Sometimes it feels like it was just yesterday, sometimes it feels like it was from a different lifetime. So much has happened in the past 17 years of me starting off as trying to be a photographer and then finally being one. There are people who think I got it easy, believe me, it has been anything but. On second thoughts, I like it – let it be a mystery – how someone with a degree in Organic Chemistry with a MBA in marketing – someone having no mentor or a big brother in the industry or the art ended up here when photography was not even a hobby. Well, let them keep guessing, as long as I can indulge myself in the stories that are conjured up and go around hah!
It was the year 2000 when I moved to Singapore to set up operations of an American dot com. After a brief jaunt of me staying there the dot com bubble popped and some myriad businesses shut shop. We were asked to leave on a day’s notice and we literally ran back to India. The process of winding up everything overnight and moving back to the motherland made it seem like we were some fugitives on the run.I came back to a jobless market in India and after hunting high and low finally got hired for a salary of 13000 rupees as a graphic designer (a self-taught skill) I pushed through this for about a year to get a paltry increment of 600 rupees. I was done.
Amidst these happenings there was a parallel story building of my sister wanting to try her hand at photography. My dad has always been a purveyor or all things good. The way he always bought fancy things always had us amused and clearly, we were the most popular kids around. Thus came 2 SLR cameras with decent lenses for the time and level of professionalism. I remember it was the Canon EOS 88 (which I still own) with the 24 – 70 Tamron lens and the Canon 75 – 300 f/4 – 5.6 Being the elder offspring I wanted this to myself to prove I was better than my sister. I ended up discouraging her with incessant harsh feedbacks to precipitate things. She gave it up and I thought now I finally have my moment of glory.
Being easily accessible, I started with pictures of birds and nature. I used most of my salary in buying and processing film. Months into it the camera became an extension of me as it would be for any obsessed photographer. I remember going to Goa on a vacation with my cameras and a stock of film. 2 camera bodies loaded with Kodak Tri-X Pan and Kodak Ektachrom. Here is the thing about shooting on film, every click is money and one would tend to be very frugal with their exposures. I got some lovely pictures from this trip and months passed. I attended a fashion photography workshop by a very reputed fashion photographer. I didn’t really learn much but came back reconnecting with a school friend who wanted to see my photo skills for a magazine he worked for. I sent the entire Goa repository and the following months issue carried 5 of my photos with a byline and a cheque for 3000 rupees. I did cartwheels in my head and this continued for months to come (the contribution, not the cartwheels) This also gave me the confidence to quit my job – it was a sign. With unconditional family support I could quit my job with nothing in hand to follow a voice inside my head and months passed. I took up a job as a press photographer shooting open manholes, overflowing gutters, fallen trees, traffic jams and page 3 parties. I was in love with the medium, I was learning volumes so what I shot didn’t really matter. Yes, I was making a lot of mistakes but I am glad I made them. From this I moved on to feature photography and newspapers led to magazines. I started meeting influential people and business owners where I tried to sell them my art.

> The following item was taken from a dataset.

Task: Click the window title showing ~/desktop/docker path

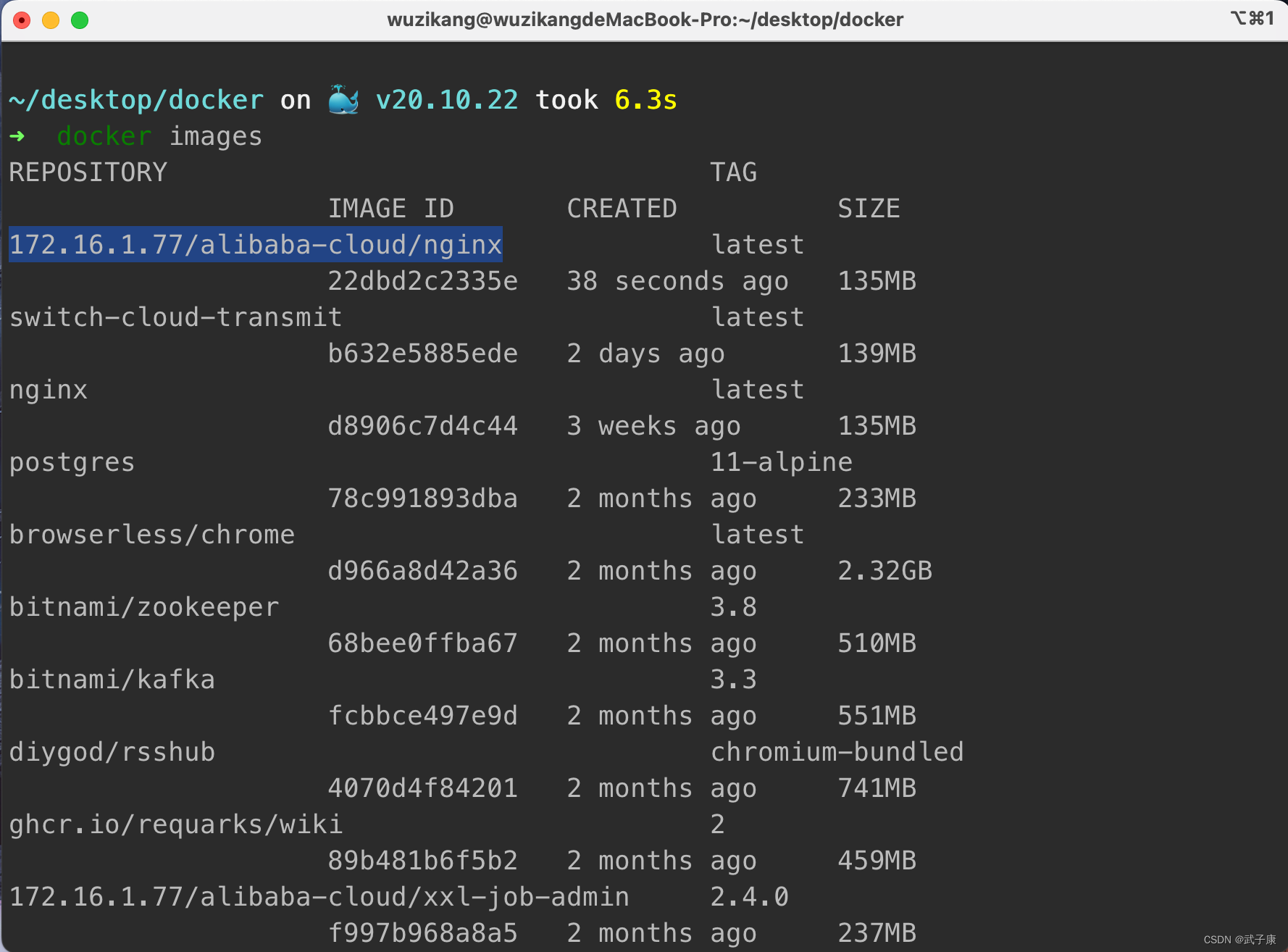Action: 645,20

At a dead end in what seemed to be an ideal career graph someone suggested I assisted a photographer and I did for about a year. This was a game changer as all you know about photographer aside, seeing a photographer work and working with one is where the rubber really meets the road. I came back invincible and catapulted to another level and again months passed. I got a call one day from the photographer with an unreal proposition, to be the photographer on Jodhaa Akbar. I almost couldn’t believe it.

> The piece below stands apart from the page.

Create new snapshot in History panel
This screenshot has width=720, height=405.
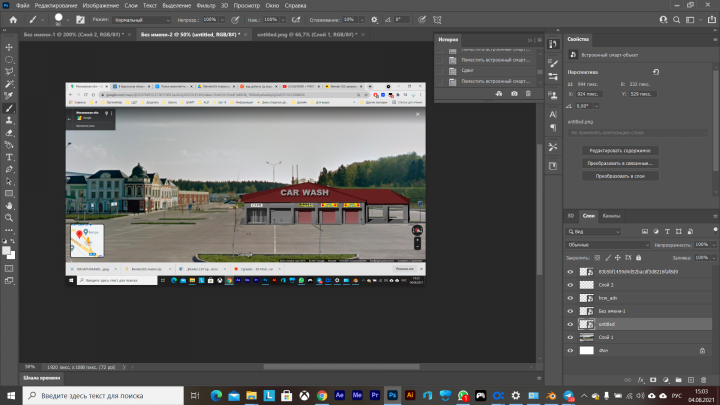(514, 94)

I realise at this point that most of the people lack the risk-taking ability. More so when you come from a middleclass Maharashtrian family job security and whatever stands secured in the centre of your palm is everything. No one will mess with it, risk it. I really feel that me striking gold with photography was purely because I risked it all. I was clueless before doing this and I realized that having job security and also toying with something new was expecting too much. I couldn’t step on two stones at the same time. Once I quit my job with nothing in hand and took a leap of faith the entire path was right there in front of me. It was as if an inner voice was calling out to me and in that sense, I believe the whole universe and everything around you is communicating with you. Learn to listen. I started meeting the right people, and started roaming about in the right circles. I saw a lot of opportunities and when I didn’t I learnt the art of creating a situation into an opportunity. I was blessed with the gift of gab and a wicked sense of humor which had to be honed over the years and those two aspects of my personality have done volumes to where I am today.
Like I said before it has been anything but easy. I have been discouraged & pulled down a number of times. There have been times I packed the camera away never to touch it again. Every time I did that my inner voice became louder than ever. Today I am creating better visuals every passing day. In the larger picture I am someone who changes peoples perception about themselves. People come to me and leave feeling good about themselves, mentally transformed in a lot of ways. It’s a very powerful feeling and a place to be in. I am one of the very few people who are blessed to have found their passion, their calling and in that sense I really feel that Photography chose me.